I thank the Home Secretary for his statement and also for his courtesy in giving me early sight of the background documents to his announcement. I thank him also for giving me the opportunity some little while in advance to see a copy of the statement.
We can welcome and endorse several aspects of the statement. Indeed, one or two items in the right hon. Gentleman's list of measures seem more than a little familiar from the period before May 1997.
First, may I ask about the extension of electronic tagging as a means of enforcing curfew orders? The Opposition support that in principle, but we have some questions. We would welcome the use of electronic tagging as part of a community penalty. Does the Home Secretary accept that in many cases, it would make sense to link a tagging order to a compensation order, so that a criminal is deprived of his liberty during his leisure time, but during his working hours he is earning money from which to pay compensation to the victims who have suffered from his actions?
Will the Home Secretary take this opportunity to deny media reports last week that the Government are planning to use tagging to allow for the early release of serious, violent and sexual offenders? Does he accept that such a step would be an abuse of the tagging system, and that such criminals ought not to be released early?

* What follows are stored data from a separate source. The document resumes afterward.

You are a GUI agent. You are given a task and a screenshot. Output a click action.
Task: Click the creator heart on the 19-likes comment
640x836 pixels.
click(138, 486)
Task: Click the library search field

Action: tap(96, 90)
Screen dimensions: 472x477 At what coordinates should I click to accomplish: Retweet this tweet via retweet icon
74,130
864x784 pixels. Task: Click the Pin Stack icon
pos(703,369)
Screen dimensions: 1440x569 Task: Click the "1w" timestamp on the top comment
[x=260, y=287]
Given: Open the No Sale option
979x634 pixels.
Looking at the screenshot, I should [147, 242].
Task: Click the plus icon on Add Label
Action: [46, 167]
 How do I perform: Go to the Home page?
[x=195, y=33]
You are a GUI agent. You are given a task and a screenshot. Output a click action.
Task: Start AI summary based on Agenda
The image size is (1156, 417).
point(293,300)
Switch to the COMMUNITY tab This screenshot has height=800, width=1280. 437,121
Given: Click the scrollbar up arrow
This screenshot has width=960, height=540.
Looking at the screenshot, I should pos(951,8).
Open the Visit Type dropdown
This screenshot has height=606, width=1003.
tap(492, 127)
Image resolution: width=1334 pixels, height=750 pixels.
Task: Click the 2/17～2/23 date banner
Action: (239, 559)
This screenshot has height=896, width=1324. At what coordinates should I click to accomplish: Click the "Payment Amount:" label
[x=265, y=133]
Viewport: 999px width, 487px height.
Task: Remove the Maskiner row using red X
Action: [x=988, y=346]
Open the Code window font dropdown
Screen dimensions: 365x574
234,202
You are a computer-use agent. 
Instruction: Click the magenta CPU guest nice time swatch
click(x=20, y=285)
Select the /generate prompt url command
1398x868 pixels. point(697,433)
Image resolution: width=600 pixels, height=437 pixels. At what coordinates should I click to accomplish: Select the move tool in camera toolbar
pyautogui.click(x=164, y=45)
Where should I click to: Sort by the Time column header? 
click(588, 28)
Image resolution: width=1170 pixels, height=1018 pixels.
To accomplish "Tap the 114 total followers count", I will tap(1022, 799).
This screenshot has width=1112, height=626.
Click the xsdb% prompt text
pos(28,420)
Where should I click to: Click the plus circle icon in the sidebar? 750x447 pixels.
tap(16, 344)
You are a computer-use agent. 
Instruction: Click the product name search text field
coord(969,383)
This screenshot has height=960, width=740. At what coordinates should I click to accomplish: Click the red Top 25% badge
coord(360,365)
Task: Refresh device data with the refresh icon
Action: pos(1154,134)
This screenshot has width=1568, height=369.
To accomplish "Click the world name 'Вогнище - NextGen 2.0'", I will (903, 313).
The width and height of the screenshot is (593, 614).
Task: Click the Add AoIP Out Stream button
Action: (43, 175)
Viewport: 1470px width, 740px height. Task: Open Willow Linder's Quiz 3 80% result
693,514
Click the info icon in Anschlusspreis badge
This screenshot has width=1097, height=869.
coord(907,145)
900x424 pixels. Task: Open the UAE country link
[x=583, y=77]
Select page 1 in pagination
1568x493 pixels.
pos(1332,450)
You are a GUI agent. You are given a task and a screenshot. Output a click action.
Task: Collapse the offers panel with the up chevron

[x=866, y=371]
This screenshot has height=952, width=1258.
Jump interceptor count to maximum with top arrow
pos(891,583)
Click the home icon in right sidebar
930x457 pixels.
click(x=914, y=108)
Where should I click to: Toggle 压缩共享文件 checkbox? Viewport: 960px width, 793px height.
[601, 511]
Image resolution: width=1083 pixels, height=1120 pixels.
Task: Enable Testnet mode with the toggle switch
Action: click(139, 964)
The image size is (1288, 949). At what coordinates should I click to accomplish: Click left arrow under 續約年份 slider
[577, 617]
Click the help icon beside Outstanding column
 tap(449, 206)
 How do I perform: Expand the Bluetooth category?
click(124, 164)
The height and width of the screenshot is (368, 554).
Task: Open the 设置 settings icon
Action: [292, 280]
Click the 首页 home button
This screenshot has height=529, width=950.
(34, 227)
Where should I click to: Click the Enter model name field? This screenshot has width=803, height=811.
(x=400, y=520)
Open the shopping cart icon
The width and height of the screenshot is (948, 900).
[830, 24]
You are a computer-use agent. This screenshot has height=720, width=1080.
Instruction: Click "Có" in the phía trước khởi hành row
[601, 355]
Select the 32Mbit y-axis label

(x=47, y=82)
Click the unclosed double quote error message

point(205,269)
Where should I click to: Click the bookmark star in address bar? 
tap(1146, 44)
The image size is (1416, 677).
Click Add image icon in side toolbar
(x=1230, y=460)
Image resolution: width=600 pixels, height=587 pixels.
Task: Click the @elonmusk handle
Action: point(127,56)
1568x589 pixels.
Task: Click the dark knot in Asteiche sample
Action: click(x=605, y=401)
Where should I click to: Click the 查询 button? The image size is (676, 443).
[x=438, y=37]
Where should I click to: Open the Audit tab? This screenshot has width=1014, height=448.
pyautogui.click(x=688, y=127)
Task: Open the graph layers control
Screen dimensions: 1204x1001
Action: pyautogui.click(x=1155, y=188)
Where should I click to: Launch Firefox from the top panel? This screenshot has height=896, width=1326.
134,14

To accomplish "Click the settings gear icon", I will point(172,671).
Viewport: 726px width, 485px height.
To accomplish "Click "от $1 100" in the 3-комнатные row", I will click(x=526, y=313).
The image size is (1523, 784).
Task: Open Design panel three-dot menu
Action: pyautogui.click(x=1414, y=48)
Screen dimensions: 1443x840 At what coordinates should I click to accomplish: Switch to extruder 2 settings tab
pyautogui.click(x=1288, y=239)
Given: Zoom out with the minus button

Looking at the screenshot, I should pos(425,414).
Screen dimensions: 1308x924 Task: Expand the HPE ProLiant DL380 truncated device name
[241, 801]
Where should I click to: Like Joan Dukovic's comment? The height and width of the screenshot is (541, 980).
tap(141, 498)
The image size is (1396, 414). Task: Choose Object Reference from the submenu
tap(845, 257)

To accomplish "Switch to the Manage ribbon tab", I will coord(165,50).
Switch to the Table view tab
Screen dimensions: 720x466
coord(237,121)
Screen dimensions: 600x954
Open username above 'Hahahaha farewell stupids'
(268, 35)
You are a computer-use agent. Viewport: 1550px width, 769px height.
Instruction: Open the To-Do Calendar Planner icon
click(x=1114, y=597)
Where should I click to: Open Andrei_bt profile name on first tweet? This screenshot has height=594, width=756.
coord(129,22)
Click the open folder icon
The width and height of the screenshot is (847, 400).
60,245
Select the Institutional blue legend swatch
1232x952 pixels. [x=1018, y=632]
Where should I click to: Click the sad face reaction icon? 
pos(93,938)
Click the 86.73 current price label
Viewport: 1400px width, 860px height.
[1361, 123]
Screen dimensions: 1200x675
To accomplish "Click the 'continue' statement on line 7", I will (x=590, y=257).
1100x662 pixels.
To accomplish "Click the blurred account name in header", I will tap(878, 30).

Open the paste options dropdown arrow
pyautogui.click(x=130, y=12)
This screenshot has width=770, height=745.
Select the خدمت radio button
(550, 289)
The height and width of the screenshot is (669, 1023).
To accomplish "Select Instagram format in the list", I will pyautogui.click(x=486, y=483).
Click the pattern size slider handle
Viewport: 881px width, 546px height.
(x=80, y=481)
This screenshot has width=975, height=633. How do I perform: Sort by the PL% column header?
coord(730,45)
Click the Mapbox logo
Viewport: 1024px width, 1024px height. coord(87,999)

Secondly, I welcome the Home Secretary's announcement of the expansion of the DNA database. That follows his announcement of that during his Labour party conference speech, the announcement during the Prime Minister's Labour party conference speech, and the exclusive briefing to the Daily Mirror. Can the Home Secretary confirm what the Government intend should happen to samples taken from people who are subsequently acquitted of charges brought against them? Are we right to understand that, as with fingerprints, those DNA samples should be destroyed after an appropriate period?
Can the right hon. Gentleman comment on the £34 million that he mentioned in his statement? Is that entirely new money, is it funded from the reserve, or is it
coming from elsewhere in the Home Office's budget?Can he assure us that it will not cause cuts to other services in his Department?
Finally, on the measures that we welcome, I very much applaud the Government's decision to implement the three-strikes provision in the Crime (Sentences) Act 1997 in respect of recidivist burglars. Presumably, that will lead to a revision of the Home Office forecast of the future prison population.
Can the Home Secretary say by how much he expects the prison population to expand, following the introduction of that measure, and over what period? Does he agree that no Government could implement the legislation
How many extra prison places will be required? What are the implications for the prison building programme--for example, does it mean that the Government will be contracting for more private sector prisons over the next few years? How much will that prison accommodation cost, and where will the Home Secretary get the money?
The Home Secretary made much in his statement, and makes even more in the strategy document published today, about the various measures that the Government have introduced. May I urge on him the need to keep those measures under constant review? Will he confirm, for example, that of the drug treatment and testing orders so far passed by the courts, more than half have been breached, and about one third have been revoked because of the seriousness of the breach? Can he say whether the number of anti-social behaviour orders has now risen above the grand total of seven? Can he confirm that there are still no child curfew orders in operation?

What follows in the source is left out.